━━ Material for this exercise ━━
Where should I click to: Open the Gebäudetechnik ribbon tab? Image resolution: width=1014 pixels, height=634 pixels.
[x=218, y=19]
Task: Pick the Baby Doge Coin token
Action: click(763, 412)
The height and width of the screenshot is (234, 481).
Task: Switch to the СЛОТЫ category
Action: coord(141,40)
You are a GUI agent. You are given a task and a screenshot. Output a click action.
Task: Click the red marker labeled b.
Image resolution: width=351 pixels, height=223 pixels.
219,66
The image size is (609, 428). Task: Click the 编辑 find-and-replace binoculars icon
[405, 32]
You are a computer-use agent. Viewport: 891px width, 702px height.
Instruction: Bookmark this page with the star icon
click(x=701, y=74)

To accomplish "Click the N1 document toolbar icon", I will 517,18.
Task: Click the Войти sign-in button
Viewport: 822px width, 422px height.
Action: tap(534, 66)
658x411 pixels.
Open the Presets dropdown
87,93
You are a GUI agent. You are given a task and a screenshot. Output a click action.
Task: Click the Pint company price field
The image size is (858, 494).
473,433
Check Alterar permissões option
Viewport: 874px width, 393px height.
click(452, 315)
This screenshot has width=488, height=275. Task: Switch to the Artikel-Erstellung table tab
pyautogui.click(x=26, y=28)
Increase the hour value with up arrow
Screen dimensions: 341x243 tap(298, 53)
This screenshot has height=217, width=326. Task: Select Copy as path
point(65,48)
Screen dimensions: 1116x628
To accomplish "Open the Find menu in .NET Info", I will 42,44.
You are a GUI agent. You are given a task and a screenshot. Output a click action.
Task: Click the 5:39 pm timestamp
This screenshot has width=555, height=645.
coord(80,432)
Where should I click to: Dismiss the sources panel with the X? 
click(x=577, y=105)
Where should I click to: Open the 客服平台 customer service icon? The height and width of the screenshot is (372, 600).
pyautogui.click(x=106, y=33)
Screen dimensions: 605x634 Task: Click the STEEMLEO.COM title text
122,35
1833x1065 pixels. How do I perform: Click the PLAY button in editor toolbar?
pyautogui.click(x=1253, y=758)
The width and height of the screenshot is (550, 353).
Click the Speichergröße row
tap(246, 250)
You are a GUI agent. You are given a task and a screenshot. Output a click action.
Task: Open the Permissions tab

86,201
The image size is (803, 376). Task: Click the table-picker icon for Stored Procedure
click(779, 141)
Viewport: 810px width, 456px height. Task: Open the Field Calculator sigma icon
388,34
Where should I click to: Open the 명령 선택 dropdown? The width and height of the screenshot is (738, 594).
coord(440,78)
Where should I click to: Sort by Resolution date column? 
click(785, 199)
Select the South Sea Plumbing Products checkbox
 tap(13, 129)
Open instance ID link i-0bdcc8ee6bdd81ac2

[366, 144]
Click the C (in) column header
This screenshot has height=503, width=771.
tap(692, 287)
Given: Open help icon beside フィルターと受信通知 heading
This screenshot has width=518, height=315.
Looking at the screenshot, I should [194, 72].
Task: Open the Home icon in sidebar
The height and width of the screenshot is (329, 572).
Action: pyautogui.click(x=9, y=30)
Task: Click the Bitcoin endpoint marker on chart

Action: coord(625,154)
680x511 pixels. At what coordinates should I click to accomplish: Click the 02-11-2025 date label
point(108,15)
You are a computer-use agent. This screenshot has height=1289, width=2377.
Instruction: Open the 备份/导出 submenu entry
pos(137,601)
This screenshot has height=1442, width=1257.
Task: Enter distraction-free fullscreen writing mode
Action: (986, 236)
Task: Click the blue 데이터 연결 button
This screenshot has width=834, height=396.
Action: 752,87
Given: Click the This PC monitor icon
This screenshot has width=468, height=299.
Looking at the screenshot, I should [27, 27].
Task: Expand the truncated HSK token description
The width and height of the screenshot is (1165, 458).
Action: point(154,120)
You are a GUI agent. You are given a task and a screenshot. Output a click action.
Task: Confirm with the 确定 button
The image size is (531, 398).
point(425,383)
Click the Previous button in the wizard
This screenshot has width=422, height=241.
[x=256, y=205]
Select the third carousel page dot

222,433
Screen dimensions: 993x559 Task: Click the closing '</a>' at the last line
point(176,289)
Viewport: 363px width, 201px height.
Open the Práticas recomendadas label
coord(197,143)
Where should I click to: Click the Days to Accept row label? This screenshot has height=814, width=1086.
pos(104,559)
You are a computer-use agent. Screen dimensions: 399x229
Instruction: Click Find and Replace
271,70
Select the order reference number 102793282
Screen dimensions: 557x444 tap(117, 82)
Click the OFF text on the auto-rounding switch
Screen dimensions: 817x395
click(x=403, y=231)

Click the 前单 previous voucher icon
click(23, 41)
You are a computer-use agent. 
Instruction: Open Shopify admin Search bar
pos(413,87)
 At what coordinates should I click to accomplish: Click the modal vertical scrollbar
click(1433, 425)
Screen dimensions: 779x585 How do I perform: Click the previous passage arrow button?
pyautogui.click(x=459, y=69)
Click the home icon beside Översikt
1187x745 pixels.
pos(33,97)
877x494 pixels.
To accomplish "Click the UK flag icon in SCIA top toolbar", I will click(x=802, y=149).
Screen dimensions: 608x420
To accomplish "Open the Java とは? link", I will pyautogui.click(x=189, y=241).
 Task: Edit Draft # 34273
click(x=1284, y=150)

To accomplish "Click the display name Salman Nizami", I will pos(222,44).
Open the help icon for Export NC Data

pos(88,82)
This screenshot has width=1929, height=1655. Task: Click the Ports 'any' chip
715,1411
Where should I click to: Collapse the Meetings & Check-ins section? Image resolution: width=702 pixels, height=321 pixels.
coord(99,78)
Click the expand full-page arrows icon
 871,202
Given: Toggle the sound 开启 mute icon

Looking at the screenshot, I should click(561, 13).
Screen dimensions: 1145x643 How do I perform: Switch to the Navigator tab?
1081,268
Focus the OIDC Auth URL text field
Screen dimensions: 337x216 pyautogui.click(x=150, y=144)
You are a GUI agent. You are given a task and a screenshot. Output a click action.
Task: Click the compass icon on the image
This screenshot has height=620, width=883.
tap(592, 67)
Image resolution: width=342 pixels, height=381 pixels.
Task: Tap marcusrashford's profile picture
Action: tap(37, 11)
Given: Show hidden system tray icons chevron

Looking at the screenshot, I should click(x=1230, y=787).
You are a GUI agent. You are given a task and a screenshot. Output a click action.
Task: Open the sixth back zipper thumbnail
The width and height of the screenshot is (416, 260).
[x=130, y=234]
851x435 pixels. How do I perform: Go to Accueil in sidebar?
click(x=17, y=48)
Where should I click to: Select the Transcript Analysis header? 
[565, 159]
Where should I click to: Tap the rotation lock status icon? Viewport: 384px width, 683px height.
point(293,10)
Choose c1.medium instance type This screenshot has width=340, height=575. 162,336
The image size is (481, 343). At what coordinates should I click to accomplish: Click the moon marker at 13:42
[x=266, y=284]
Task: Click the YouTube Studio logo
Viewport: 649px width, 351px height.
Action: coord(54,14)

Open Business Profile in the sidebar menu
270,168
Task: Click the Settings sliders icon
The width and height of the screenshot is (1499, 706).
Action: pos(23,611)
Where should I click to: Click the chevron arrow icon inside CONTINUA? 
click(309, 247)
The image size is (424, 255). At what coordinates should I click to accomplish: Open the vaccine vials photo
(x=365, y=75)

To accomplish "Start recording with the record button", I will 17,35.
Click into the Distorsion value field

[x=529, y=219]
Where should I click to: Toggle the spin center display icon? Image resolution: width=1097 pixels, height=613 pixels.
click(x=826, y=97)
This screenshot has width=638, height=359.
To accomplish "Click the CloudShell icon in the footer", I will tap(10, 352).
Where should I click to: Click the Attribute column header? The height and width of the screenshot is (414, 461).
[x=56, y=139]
━━━
#### [Exercise aim]
Render every line above as a Markdown table with two columns, Row and Line, numbering the rows in order and leaving out blank lines.

#### [Reply to the task]
| Row | Line |
|---|---|
| 1 | Where should I click to: Open the Gebäudetechnik ribbon tab? Image resolution: width=1014 pixels, height=634 pixels. |
| 2 | [x=218, y=19] |
| 3 | Task: Pick the Baby Doge Coin token |
| 4 | Action: click(763, 412) |
| 5 | The height and width of the screenshot is (234, 481). |
| 6 | Task: Switch to the СЛОТЫ category |
| 7 | Action: coord(141,40) |
| 8 | You are a GUI agent. You are given a task and a screenshot. Output a click action. |
| 9 | Task: Click the red marker labeled b. |
| 10 | Image resolution: width=351 pixels, height=223 pixels. |
| 11 | 219,66 |
| 12 | The image size is (609, 428). Task: Click the 编辑 find-and-replace binoculars icon |
| 13 | [405, 32] |
| 14 | You are a computer-use agent. Viewport: 891px width, 702px height. |
| 15 | Instruction: Bookmark this page with the star icon |
| 16 | click(x=701, y=74) |
| 17 | To accomplish "Click the N1 document toolbar icon", I will 517,18. |
| 18 | Task: Click the Войти sign-in button |
| 19 | Viewport: 822px width, 422px height. |
| 20 | Action: tap(534, 66) |
| 21 | 658x411 pixels. |
| 22 | Open the Presets dropdown |
| 23 | 87,93 |
| 24 | You are a GUI agent. You are given a task and a screenshot. Output a click action. |
| 25 | Task: Click the Pint company price field |
| 26 | The image size is (858, 494). |
| 27 | 473,433 |
| 28 | Check Alterar permissões option |
| 29 | Viewport: 874px width, 393px height. |
| 30 | click(452, 315) |
| 31 | This screenshot has width=488, height=275. Task: Switch to the Artikel-Erstellung table tab |
| 32 | pyautogui.click(x=26, y=28) |
| 33 | Increase the hour value with up arrow |
| 34 | Screen dimensions: 341x243 tap(298, 53) |
| 35 | This screenshot has height=217, width=326. Task: Select Copy as path |
| 36 | point(65,48) |
| 37 | Screen dimensions: 1116x628 |
| 38 | To accomplish "Open the Find menu in .NET Info", I will 42,44. |
| 39 | You are a GUI agent. You are given a task and a screenshot. Output a click action. |
| 40 | Task: Click the 5:39 pm timestamp |
| 41 | This screenshot has width=555, height=645. |
| 42 | coord(80,432) |
| 43 | Where should I click to: Dismiss the sources panel with the X?  |
| 44 | click(x=577, y=105) |
| 45 | Where should I click to: Open the 客服平台 customer service icon? The height and width of the screenshot is (372, 600). |
| 46 | pyautogui.click(x=106, y=33) |
| 47 | Screen dimensions: 605x634 Task: Click the STEEMLEO.COM title text |
| 48 | 122,35 |
| 49 | 1833x1065 pixels. How do I perform: Click the PLAY button in editor toolbar? |
| 50 | pyautogui.click(x=1253, y=758) |
| 51 | The width and height of the screenshot is (550, 353). |
| 52 | Click the Speichergröße row |
| 53 | tap(246, 250) |
| 54 | You are a GUI agent. You are given a task and a screenshot. Output a click action. |
| 55 | Task: Open the Permissions tab |
| 56 | 86,201 |
| 57 | The image size is (803, 376). Task: Click the table-picker icon for Stored Procedure |
| 58 | click(779, 141) |
| 59 | Viewport: 810px width, 456px height. Task: Open the Field Calculator sigma icon |
| 60 | 388,34 |
| 61 | Where should I click to: Open the 명령 선택 dropdown? The width and height of the screenshot is (738, 594). |
| 62 | coord(440,78) |
| 63 | Where should I click to: Sort by Resolution date column?  |
| 64 | click(785, 199) |
| 65 | Select the South Sea Plumbing Products checkbox |
| 66 |  tap(13, 129) |
| 67 | Open instance ID link i-0bdcc8ee6bdd81ac2 |
| 68 | [366, 144] |
| 69 | Click the C (in) column header |
| 70 | This screenshot has height=503, width=771. |
| 71 | tap(692, 287) |
| 72 | Given: Open help icon beside フィルターと受信通知 heading |
| 73 | This screenshot has width=518, height=315. |
| 74 | Looking at the screenshot, I should [194, 72]. |
| 75 | Task: Open the Home icon in sidebar |
| 76 | The height and width of the screenshot is (329, 572). |
| 77 | Action: pyautogui.click(x=9, y=30) |
| 78 | Task: Click the Bitcoin endpoint marker on chart |
| 79 | Action: coord(625,154) |
| 80 | 680x511 pixels. At what coordinates should I click to accomplish: Click the 02-11-2025 date label |
| 81 | point(108,15) |
| 82 | You are a computer-use agent. This screenshot has height=1289, width=2377. |
| 83 | Instruction: Open the 备份/导出 submenu entry |
| 84 | pos(137,601) |
| 85 | This screenshot has height=1442, width=1257. |
| 86 | Task: Enter distraction-free fullscreen writing mode |
| 87 | Action: (986, 236) |
| 88 | Task: Click the blue 데이터 연결 button |
| 89 | This screenshot has width=834, height=396. |
| 90 | Action: 752,87 |
| 91 | Given: Click the This PC monitor icon |
| 92 | This screenshot has width=468, height=299. |
| 93 | Looking at the screenshot, I should [27, 27]. |
| 94 | Task: Expand the truncated HSK token description |
| 95 | The width and height of the screenshot is (1165, 458). |
| 96 | Action: point(154,120) |
| 97 | You are a GUI agent. You are given a task and a screenshot. Output a click action. |
| 98 | Task: Confirm with the 确定 button |
| 99 | The image size is (531, 398). |
| 100 | point(425,383) |
| 101 | Click the Previous button in the wizard |
| 102 | This screenshot has width=422, height=241. |
| 103 | [x=256, y=205] |
| 104 | Select the third carousel page dot |
| 105 | 222,433 |
| 106 | Screen dimensions: 993x559 Task: Click the closing '</a>' at the last line |
| 107 | point(176,289) |
| 108 | Viewport: 363px width, 201px height. |
| 109 | Open the Práticas recomendadas label |
| 110 | coord(197,143) |
| 111 | Where should I click to: Click the Days to Accept row label? This screenshot has height=814, width=1086. |
| 112 | pos(104,559) |
| 113 | You are a computer-use agent. Screen dimensions: 399x229 |
| 114 | Instruction: Click Find and Replace |
| 115 | 271,70 |
| 116 | Select the order reference number 102793282 |
| 117 | Screen dimensions: 557x444 tap(117, 82) |
| 118 | Click the OFF text on the auto-rounding switch |
| 119 | Screen dimensions: 817x395 |
| 120 | click(x=403, y=231) |
| 121 | Click the 前单 previous voucher icon |
| 122 | click(23, 41) |
| 123 | You are a computer-use agent.  |
| 124 | Instruction: Open Shopify admin Search bar |
| 125 | pos(413,87) |
| 126 |  At what coordinates should I click to accomplish: Click the modal vertical scrollbar |
| 127 | click(1433, 425) |
| 128 | Screen dimensions: 779x585 How do I perform: Click the previous passage arrow button? |
| 129 | pyautogui.click(x=459, y=69) |
| 130 | Click the home icon beside Översikt |
| 131 | 1187x745 pixels. |
| 132 | pos(33,97) |
| 133 | 877x494 pixels. |
| 134 | To accomplish "Click the UK flag icon in SCIA top toolbar", I will click(x=802, y=149). |
| 135 | Screen dimensions: 608x420 |
| 136 | To accomplish "Open the Java とは? link", I will pyautogui.click(x=189, y=241). |
| 137 |  Task: Edit Draft # 34273 |
| 138 | click(x=1284, y=150) |
| 139 | To accomplish "Click the display name Salman Nizami", I will pos(222,44). |
| 140 | Open the help icon for Export NC Data |
| 141 | pos(88,82) |
| 142 | This screenshot has width=1929, height=1655. Task: Click the Ports 'any' chip |
| 143 | 715,1411 |
| 144 | Where should I click to: Collapse the Meetings & Check-ins section? Image resolution: width=702 pixels, height=321 pixels. |
| 145 | coord(99,78) |
| 146 | Click the expand full-page arrows icon |
| 147 |  871,202 |
| 148 | Given: Toggle the sound 开启 mute icon |
| 149 | Looking at the screenshot, I should click(561, 13). |
| 150 | Screen dimensions: 1145x643 How do I perform: Switch to the Navigator tab? |
| 151 | 1081,268 |
| 152 | Focus the OIDC Auth URL text field |
| 153 | Screen dimensions: 337x216 pyautogui.click(x=150, y=144) |
| 154 | You are a GUI agent. You are given a task and a screenshot. Output a click action. |
| 155 | Task: Click the compass icon on the image |
| 156 | This screenshot has height=620, width=883. |
| 157 | tap(592, 67) |
| 158 | Image resolution: width=342 pixels, height=381 pixels. |
| 159 | Task: Tap marcusrashford's profile picture |
| 160 | Action: tap(37, 11) |
| 161 | Given: Show hidden system tray icons chevron |
| 162 | Looking at the screenshot, I should click(x=1230, y=787). |
| 163 | You are a GUI agent. You are given a task and a screenshot. Output a click action. |
| 164 | Task: Open the sixth back zipper thumbnail |
| 165 | The width and height of the screenshot is (416, 260). |
| 166 | [x=130, y=234] |
| 167 | 851x435 pixels. How do I perform: Go to Accueil in sidebar? |
| 168 | click(x=17, y=48) |
| 169 | Where should I click to: Select the Transcript Analysis header?  |
| 170 | [565, 159] |
| 171 | Where should I click to: Tap the rotation lock status icon? Viewport: 384px width, 683px height. |
| 172 | point(293,10) |
| 173 | Choose c1.medium instance type This screenshot has width=340, height=575. 162,336 |
| 174 | The image size is (481, 343). At what coordinates should I click to accomplish: Click the moon marker at 13:42 |
| 175 | [x=266, y=284] |
| 176 | Task: Click the YouTube Studio logo |
| 177 | Viewport: 649px width, 351px height. |
| 178 | Action: coord(54,14) |
| 179 | Open Business Profile in the sidebar menu |
| 180 | 270,168 |
| 181 | Task: Click the Settings sliders icon |
| 182 | The width and height of the screenshot is (1499, 706). |
| 183 | Action: pos(23,611) |
| 184 | Where should I click to: Click the chevron arrow icon inside CONTINUA?  |
| 185 | click(309, 247) |
| 186 | The image size is (424, 255). At what coordinates should I click to accomplish: Open the vaccine vials photo |
| 187 | (x=365, y=75) |
| 188 | To accomplish "Start recording with the record button", I will 17,35. |
| 189 | Click into the Distorsion value field |
| 190 | [x=529, y=219] |
| 191 | Where should I click to: Toggle the spin center display icon? Image resolution: width=1097 pixels, height=613 pixels. |
| 192 | click(x=826, y=97) |
| 193 | This screenshot has width=638, height=359. |
| 194 | To accomplish "Click the CloudShell icon in the footer", I will tap(10, 352). |
| 195 | Where should I click to: Click the Attribute column header? The height and width of the screenshot is (414, 461). |
| 196 | [x=56, y=139] |